Epílogo

El 13 de febrero de 1945, las tropas del Ejército Rojo tomaron Budapest. El asedio a la capital había durado 83 días. La ciudad quedó completamente destrozada y su población diezmada. Los cerca de dos mil judíos acogidos directamente a la protección española, muchos de ellos enfermos y todos depauperados y con secuelas psíquicas, tardaron bastantes horas en percatarse de que el peligro nazi había desaparecido. Hasta el día 15 no se convencieron de que eran ciudadanos libres y, aún con mucho miedo y desconfianza, empezaron a regresar a sus antiguos hogares, que en su mayor parte se hallaban destrozados por las bombas y los saqueos.

El 29 de marzo, las tropas germano-húngaras que seguían resistiendo en el este del país iniciaron una desbandada conjunta y el 4 de abril Hungría quedó bajo control de las tropas soviéticas. El Gobierno de Ferenc Szálasi abandonó el territorio magiar y se refugió en Austria.
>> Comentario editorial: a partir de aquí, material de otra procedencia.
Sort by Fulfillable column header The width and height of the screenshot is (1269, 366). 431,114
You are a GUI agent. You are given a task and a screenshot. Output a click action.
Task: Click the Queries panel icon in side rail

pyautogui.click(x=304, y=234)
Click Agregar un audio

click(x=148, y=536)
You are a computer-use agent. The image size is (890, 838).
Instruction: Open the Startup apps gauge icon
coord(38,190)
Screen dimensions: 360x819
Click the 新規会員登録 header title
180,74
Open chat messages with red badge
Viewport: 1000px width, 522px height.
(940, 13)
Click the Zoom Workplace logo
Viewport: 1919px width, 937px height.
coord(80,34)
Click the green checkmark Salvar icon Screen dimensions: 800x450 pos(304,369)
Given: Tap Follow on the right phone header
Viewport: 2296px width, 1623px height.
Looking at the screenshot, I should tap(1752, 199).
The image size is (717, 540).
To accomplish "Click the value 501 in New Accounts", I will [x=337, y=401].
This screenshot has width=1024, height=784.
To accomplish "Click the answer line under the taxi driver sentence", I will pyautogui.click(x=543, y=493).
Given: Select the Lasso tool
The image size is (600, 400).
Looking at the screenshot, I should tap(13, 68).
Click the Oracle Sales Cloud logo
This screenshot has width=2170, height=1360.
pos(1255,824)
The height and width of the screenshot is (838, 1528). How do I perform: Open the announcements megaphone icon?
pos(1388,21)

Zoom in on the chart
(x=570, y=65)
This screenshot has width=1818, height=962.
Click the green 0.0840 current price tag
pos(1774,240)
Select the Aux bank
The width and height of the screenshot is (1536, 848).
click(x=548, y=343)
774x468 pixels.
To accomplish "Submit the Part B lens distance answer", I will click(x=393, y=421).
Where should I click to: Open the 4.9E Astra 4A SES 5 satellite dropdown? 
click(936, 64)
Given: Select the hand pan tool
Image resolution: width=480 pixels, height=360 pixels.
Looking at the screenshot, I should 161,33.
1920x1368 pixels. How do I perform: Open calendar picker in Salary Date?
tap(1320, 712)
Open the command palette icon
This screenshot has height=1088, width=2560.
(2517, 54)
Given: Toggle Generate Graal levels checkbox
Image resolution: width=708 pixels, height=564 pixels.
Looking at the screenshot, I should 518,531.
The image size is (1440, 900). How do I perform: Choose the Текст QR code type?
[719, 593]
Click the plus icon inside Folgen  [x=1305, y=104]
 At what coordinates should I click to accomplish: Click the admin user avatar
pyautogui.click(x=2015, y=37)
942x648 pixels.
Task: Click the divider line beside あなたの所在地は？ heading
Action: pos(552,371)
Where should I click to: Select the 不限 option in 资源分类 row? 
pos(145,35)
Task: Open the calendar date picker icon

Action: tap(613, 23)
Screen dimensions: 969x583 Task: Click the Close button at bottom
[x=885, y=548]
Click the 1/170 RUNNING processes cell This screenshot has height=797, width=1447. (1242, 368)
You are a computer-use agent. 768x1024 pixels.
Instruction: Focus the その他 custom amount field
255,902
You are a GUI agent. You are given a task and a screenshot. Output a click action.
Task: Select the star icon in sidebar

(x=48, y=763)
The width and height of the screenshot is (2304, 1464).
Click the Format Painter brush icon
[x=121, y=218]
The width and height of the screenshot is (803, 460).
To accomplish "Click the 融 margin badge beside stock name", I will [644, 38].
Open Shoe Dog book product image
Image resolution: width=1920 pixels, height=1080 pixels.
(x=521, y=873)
Faltaban pocas semanas para el final de la Segunda Guerra Mundial, con la derrota de las potencias del Eje, con Alemania a la cabeza, el suicidio de Adolf Hitler en su búnker, y la liquidación del nazismo. Más de seis millones de judíos habían sido víctimas del genocidio a que fueron sometidos por el III Reich.

De los 825.000 judíos que había en Hungría al comienzo de la guerra apenas sobrevivieron al exterminio unos 260.000. Una gran parte de los restantes 565.000 dejaron sus vidas en las cámaras de gas de Auschwitz y Birkenau. El resto murieron en fusilamientos colectivos efectuados en otros campos, asesinados en diferentes circunstancias y víctimas del hambre, las torturas y la persecución implacable a que fueron sometidos. En Budapest sobrevivieron unos 100.000 de los 220.000 judíos que habitaban en la ciudad cuando Adolf Eichmann planificó su deportación a los campos de trabajos forzados y de exterminio. Entre 5.000 y 6.000, según los cálculos oficiales, se salvaron gracias a la actuación del encargado de negocios español, Ángel Sanz Briz, y sus colaboradores.

Ángel Sanz Briz llegó a Suiza a mediados de diciembre. Desde la legación española en Berna anticipó un informe al Ministerio de Asuntos Exteriores en el que daba cuenta minuciosa de los documentos de protección que había expedido, en su mayor parte de carácter familiar: 45 pasaportes ordinarios a sefardíes; 235 pasaportes provisionales a personas o familias vinculadas de alguna manera con España, y 1.898 salvoconductos a judíos askenazis que habían puesto su suerte bajo la protección española. A estas cifras habría que añadir los 500 niños mantenidos bajo protección española hasta el final de la guerra, y los más de 1.600 judíos rescatados del campo de Bergen-Belsen. Varias decenas más que se acogieron a la protección de las casas españolas sin reclamar para ello los papeles necesarios también salvaron sus vidas. Desde Berna, donde permaneció unos días, el diplomático siguió en contacto con Budapest e hizo gestiones para que sus colaboradores pudieran viajar a España a través de Suiza.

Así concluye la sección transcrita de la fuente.